‘Tis the Season of Accomplishments


When is “bragging” acceptable?

One of my sons achieved something recently that I wanted to shout to the world, but then I took a step back. I wondered what benefit there would be to making it a Facebook status update. Did all 500 of my friends really need to know I was proud of my kid? Not really.

‘Tis the season for the Facebook news feed to blow up with all kinds of accolades. Information about grades on report cards, admission to college, awards at school ceremonies, graduations, and various sports triumphs await me each day.

All of this made me start thinking about when it’s okay to “brag” on your kids, or yourself for that matter.  I know enough from talking with others that everyone seems to have a different level of tolerance regarding other people’s successes. By sharing my personal opinion on the matter I could open myself up to all sorts of criticism, so instead I want to share with you some elements I’ve thought about that may be helpful to you.

Here is what I have noticed about myself. The farther removed I am from a situation, the more easily I can be excited for the individual’s achievement. For example, seeing that someone graduated from college with honors only makes me click “like.” That’s 20 years in my past and 10 years before my kids are at that stage.

However, the closer it gets to the realm of my own existence, the harder another’s achievement can be to swallow. For example, I belong to a few writer’s groups where we share our successes. In many ways, it’s a safe place to share an accomplishment because everyone is pulling for one another. However, when I see someone gets a publishing contract and that’s what I’m hoping for, too, it can be ever so slightly hard to swallow. It’s a little harder to keep the beast of envy at bay. I hope I’m not the only one who feels this way, because it’s painful to admit.
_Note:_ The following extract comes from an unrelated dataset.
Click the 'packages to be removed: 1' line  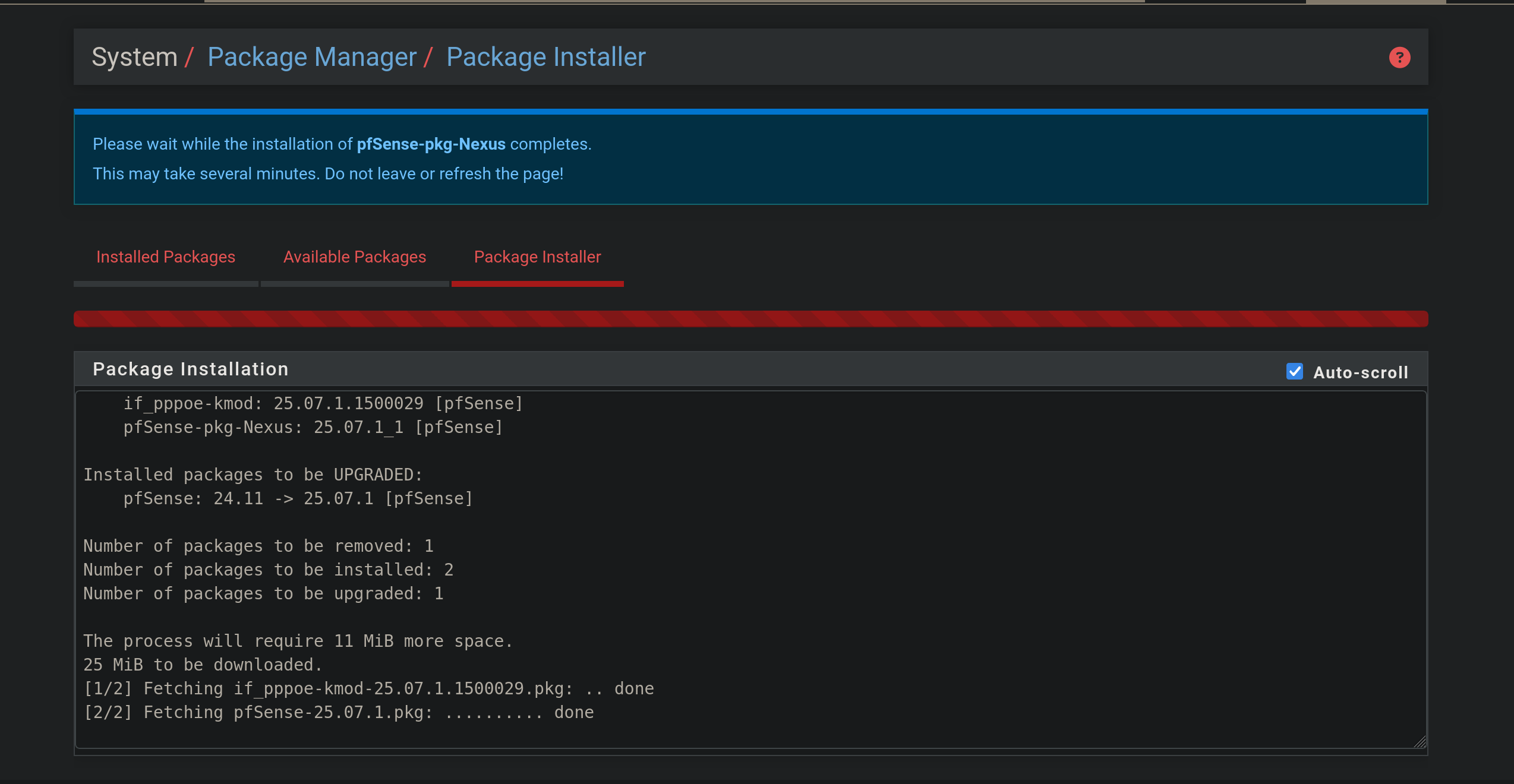pos(258,546)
There isn’t any such thing as bragging etiquette (bragging has actually been researched very little in psychology), but I think we can all work together to try to be considerate of others’ feelings. Here are a few tips to think about before you share a success of your own, or that of a family member with others:

1) Know your audience. If you are going to report about your son’s winning slam dunk online, think about your list of friends. Could it be that you are friends with someone from the opposing team? How might you posting that make them feel? If you are with a group of friends whose kids are about the same age as your own, then don’t rub your child’s test scores in their face.

2) Who really needs to know? Before social media the results of a report card would likely only be shared with family. Grandma probably wants to know how her granddaughter is doing in school, but one of your old friends from high school could probably care less. Make a phone call or use a private message to rave about your kid’s success.

3) What are your intentions? I’ve shared information about my own achievements before because I was just so excited. It seemed like it was an accomplishment beyond my own capabilities, so I shared. I’m not sure after the fact if others really cared, but my intentions were not to draw praise for myself. If you are sharing with the desire to see others verbally pat you on the back, then maybe it’s best kept to yourself. If you are sharing your child’s accomplishments to make yourself look good, then the information should be shared with those closest to you who would be pleased to hear.

4) Give praise where praise is due. I have seen people congratulate someone on an accomplishment in online forums when that person is not actually online. A tweet congratulating your spouse on his/her recent promotion when your spouse isn’t on Twitter is maybe not the best idea. Send him/her a text instead.

The line between good pride and bragging is a thin one. I feel like I have a lot to learn about this issue. I wish there was a surefire formula to ensure our intentions are clear and others would receive our praise of ourselves or those close to us well. Let’s just think a minute before we race to the keyboard or share with a group of people that thing we’re just dying to let others know about. In addition, let’s work to encourage those around us when they accomplish something amazing. Words of praise are too often few and far between. Finally, let’s not judge one another’s intentions to harshly.

What kinds of accomplishments do you think are acceptable to share? I’d love to hear your thoughts.






Image from Free Images.

6 thoughts on “‘Tis the Season of Accomplishments

  1. Intentions are the key! I also think the more I know the person, the more I understand whether they’re bragging or just excited. It’s about the heart. For example, I’m dying to know what your kiddo did that made you want to “brag,” because that’s so rare from you, it would mean more. The people that share EVERY SINGLE accomplishment get to me. Because then it feels a lot more “Look at me, I’m awesome” and less humble. You can be both. It’s just hard.

  2. I like what you say at the very end about not judging other people harshly. I am trying not to be as judgmental as I’ve been in the past about people who seem braggy on Facebook. You never know what else people are coping with in their lives that is making them do that. And as you say, we all have trouble with knowing where to draw the line!

    • My husband and I were just talking about how too often we automatically think the worst of people anymore instead of the best. I’m not sure why that is, but I think it’s true. Life is much better when we assume the best.

  3. Filtering is indeed a lost art. Too much and you give the impression your life is perfect. Too little and you run the risk of offending, annoying, or just being gross (private message already, people!).